__Extracted records__.
━━━

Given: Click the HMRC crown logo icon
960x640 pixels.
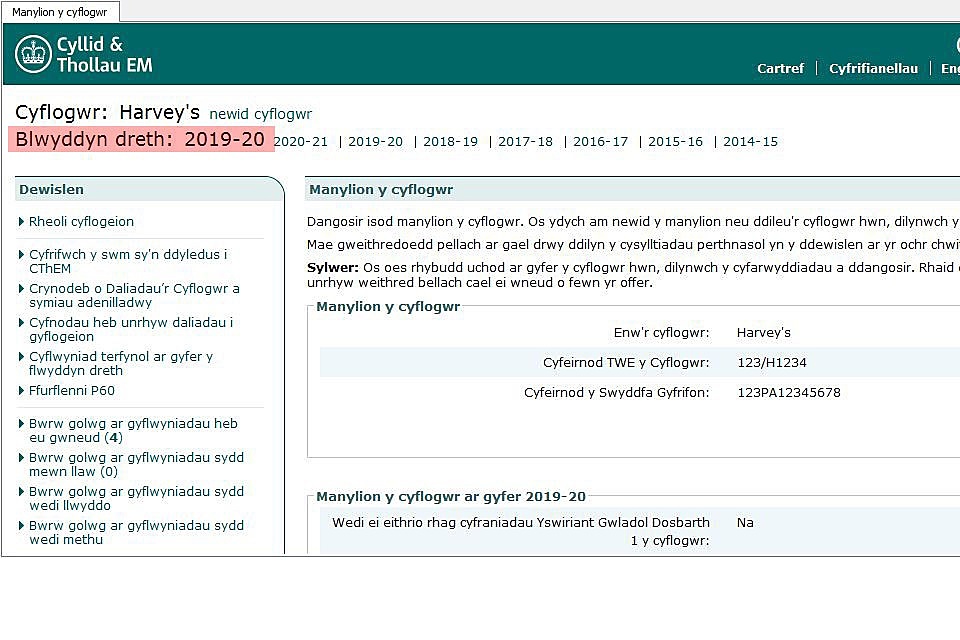Looking at the screenshot, I should [33, 54].
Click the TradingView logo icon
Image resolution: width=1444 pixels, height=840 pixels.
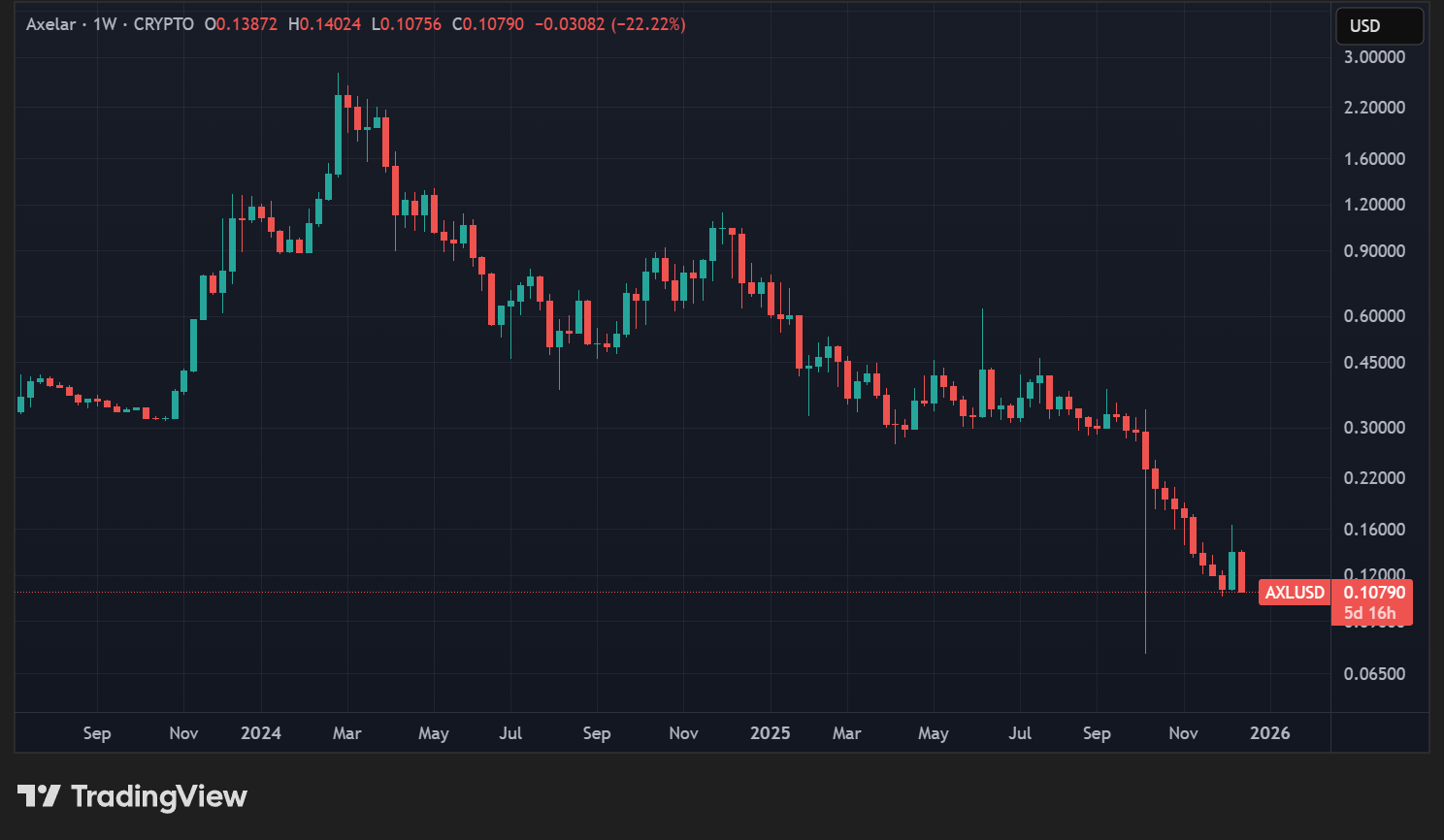click(x=39, y=796)
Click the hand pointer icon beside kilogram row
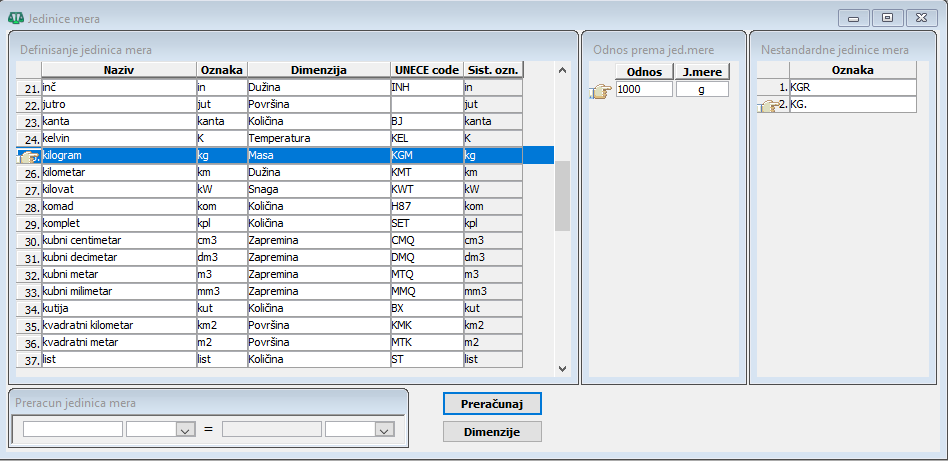Viewport: 948px width, 461px height. click(29, 156)
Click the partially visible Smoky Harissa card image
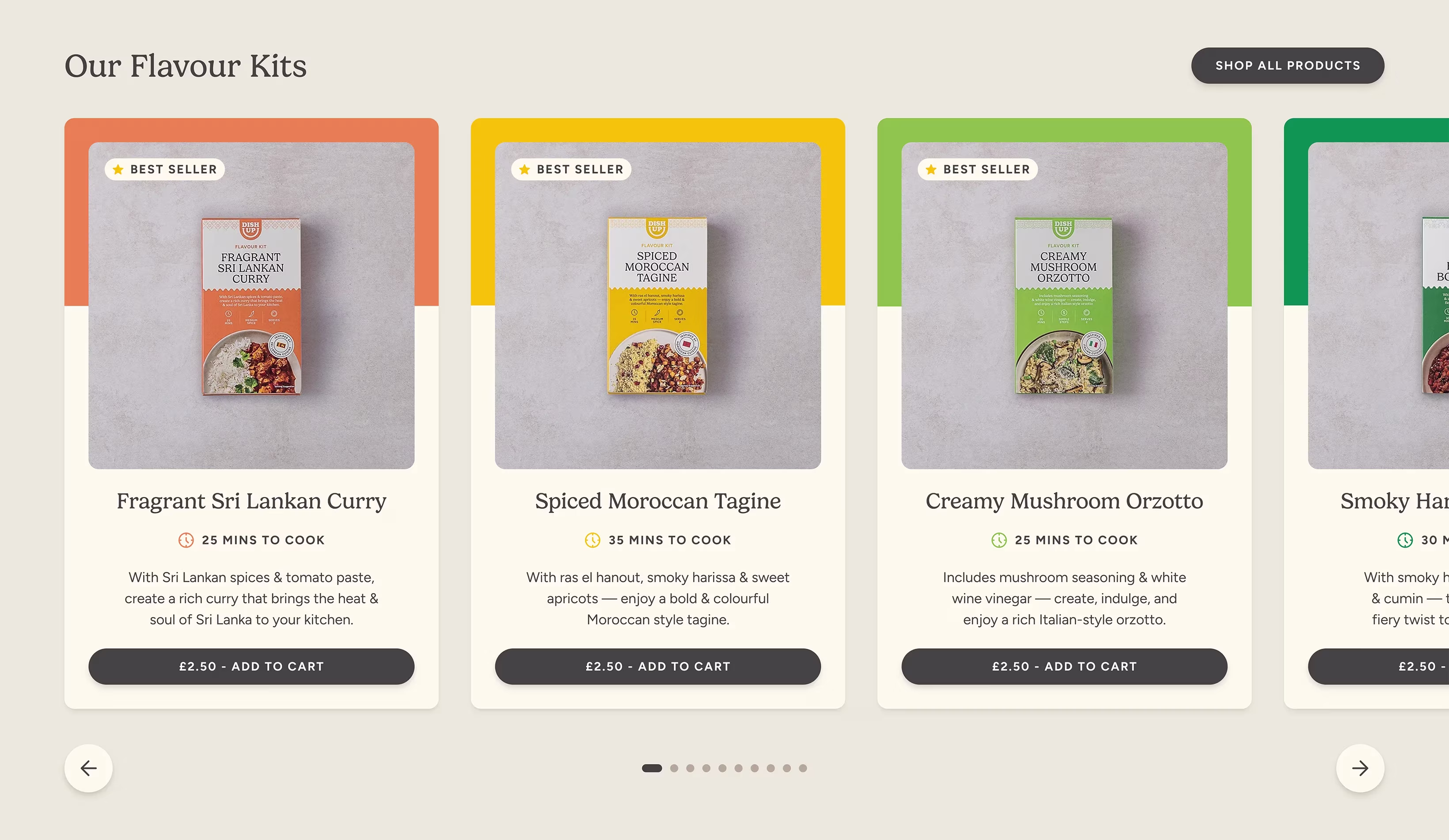The width and height of the screenshot is (1449, 840). coord(1379,305)
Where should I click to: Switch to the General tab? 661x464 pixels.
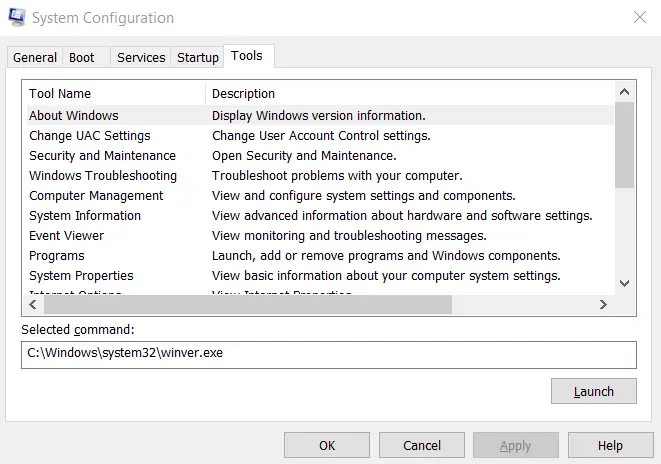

━━━

__Exercise brief__. Starting from the line where "Click the TradingView logo icon" appears, copy every line through the end of the material, both ends included, but no pictures.

__Answer area__.
Click the TradingView logo icon
Image resolution: width=1444 pixels, height=840 pixels.
click(x=39, y=796)
Click the hand pointer icon beside kilogram row
Viewport: 948px width, 461px height. click(29, 156)
Click the partially visible Smoky Harissa card image
The width and height of the screenshot is (1449, 840). coord(1379,305)
Where should I click to: Switch to the General tab? 661x464 pixels.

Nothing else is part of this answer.